Springer Professional: Im Dezember 2018 ist die Governance-Verordnung der Europäischen Energieunion in Kraft getreten. Was sind deren Stärken und wohin soll der Weg künftig führen?

Michèle Knodt: Wir müssen uns im Klaren darüber sein, dass die Governance-Verordnung einen Bereich regelt, in dem es keine europäischen Kompetenzen gibt. Es geht darum die Energiepolitik  der Mitgliedstaaten im Hinblick auf europäische Ziele zu steuern, obwohl dies in der nationalen Kompetenz liegt.

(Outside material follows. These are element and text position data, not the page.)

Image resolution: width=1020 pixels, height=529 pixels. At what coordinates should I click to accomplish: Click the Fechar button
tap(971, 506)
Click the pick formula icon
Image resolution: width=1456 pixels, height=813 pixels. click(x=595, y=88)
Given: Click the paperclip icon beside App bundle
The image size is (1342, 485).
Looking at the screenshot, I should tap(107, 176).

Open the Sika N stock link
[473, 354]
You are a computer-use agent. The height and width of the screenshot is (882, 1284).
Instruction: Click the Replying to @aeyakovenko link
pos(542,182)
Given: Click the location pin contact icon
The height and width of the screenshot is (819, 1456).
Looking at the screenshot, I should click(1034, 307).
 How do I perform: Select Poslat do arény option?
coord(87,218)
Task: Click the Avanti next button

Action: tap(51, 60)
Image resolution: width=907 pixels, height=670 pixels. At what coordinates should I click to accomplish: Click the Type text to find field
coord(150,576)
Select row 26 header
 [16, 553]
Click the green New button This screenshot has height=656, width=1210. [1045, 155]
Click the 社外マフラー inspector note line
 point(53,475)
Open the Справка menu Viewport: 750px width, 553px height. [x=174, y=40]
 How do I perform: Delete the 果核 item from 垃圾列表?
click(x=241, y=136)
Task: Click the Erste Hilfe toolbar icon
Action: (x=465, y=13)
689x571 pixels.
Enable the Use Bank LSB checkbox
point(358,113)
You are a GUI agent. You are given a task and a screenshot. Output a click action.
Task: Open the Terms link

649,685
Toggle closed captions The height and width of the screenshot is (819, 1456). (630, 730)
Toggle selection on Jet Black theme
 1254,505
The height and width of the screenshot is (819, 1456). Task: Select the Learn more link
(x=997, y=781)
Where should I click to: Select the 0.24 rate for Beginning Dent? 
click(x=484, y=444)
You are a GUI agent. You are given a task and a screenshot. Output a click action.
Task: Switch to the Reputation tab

Daher bewegt sich die Verordnung im Bereich der weichen Steuerung, die ohne große Verbindlichkeiten und ohne Sanktionen auskommen muss. Keine leichte Aufgabe. Trotzdem ist es mit der Verordnung zum ersten Mal gelungen, dabei ein Prozedere klar vorzugeben. Gleichzeitig hat man sich darauf geeinigt, bis 2030 die Energieeffizienz um mindestens 32,5 Prozent zu steigern und einen Anteil erneuerbarer Energien von mindestens 32 Prozent zu erreichen. Die nationalen Beiträge zum Erreichen dieser Ziele wurden nicht verbindlich festgelegt.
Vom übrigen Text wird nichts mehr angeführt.